#### [Collected data entries]

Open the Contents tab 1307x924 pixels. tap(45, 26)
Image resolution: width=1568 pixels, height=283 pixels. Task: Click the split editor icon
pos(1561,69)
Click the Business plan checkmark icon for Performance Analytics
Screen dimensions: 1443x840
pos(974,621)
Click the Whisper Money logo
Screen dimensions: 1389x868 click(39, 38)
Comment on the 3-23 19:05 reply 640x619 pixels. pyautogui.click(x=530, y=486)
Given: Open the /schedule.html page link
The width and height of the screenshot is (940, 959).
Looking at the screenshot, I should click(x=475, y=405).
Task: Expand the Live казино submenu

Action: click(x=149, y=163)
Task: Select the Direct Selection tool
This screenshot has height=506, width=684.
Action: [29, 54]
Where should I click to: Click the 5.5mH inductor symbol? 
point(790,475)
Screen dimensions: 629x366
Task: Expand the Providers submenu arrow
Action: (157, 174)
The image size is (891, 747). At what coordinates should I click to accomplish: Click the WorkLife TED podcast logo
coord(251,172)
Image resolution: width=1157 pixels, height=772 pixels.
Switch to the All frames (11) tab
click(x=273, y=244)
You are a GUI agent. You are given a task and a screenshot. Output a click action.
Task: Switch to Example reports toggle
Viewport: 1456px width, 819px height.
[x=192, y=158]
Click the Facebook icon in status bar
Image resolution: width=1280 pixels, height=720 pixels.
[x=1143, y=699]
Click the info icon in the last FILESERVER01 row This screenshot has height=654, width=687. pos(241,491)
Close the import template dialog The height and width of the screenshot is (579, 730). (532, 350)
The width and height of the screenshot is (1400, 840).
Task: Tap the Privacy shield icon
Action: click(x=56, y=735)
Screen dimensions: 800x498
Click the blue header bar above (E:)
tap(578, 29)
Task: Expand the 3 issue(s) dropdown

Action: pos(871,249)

#### [The task]
Update the rows above, changing every "Image resolution" to "Screenshot size" and leaving everything else as it is.

#### [Response]
Open the Contents tab 1307x924 pixels. tap(45, 26)
Screenshot size: width=1568 pixels, height=283 pixels. Task: Click the split editor icon
pos(1561,69)
Click the Business plan checkmark icon for Performance Analytics
Screen dimensions: 1443x840
pos(974,621)
Click the Whisper Money logo
Screen dimensions: 1389x868 click(39, 38)
Comment on the 3-23 19:05 reply 640x619 pixels. pyautogui.click(x=530, y=486)
Given: Open the /schedule.html page link
The width and height of the screenshot is (940, 959).
Looking at the screenshot, I should click(x=475, y=405).
Task: Expand the Live казино submenu

Action: click(x=149, y=163)
Task: Select the Direct Selection tool
This screenshot has height=506, width=684.
Action: [29, 54]
Where should I click to: Click the 5.5mH inductor symbol? 
point(790,475)
Screen dimensions: 629x366
Task: Expand the Providers submenu arrow
Action: (157, 174)
The image size is (891, 747). At what coordinates should I click to accomplish: Click the WorkLife TED podcast logo
coord(251,172)
Screenshot size: width=1157 pixels, height=772 pixels.
Switch to the All frames (11) tab
click(x=273, y=244)
You are a GUI agent. You are given a task and a screenshot. Output a click action.
Task: Switch to Example reports toggle
Viewport: 1456px width, 819px height.
[x=192, y=158]
Click the Facebook icon in status bar
Screenshot size: width=1280 pixels, height=720 pixels.
[x=1143, y=699]
Click the info icon in the last FILESERVER01 row This screenshot has height=654, width=687. pos(241,491)
Close the import template dialog The height and width of the screenshot is (579, 730). (532, 350)
The width and height of the screenshot is (1400, 840).
Task: Tap the Privacy shield icon
Action: click(x=56, y=735)
Screen dimensions: 800x498
Click the blue header bar above (E:)
tap(578, 29)
Task: Expand the 3 issue(s) dropdown

Action: pos(871,249)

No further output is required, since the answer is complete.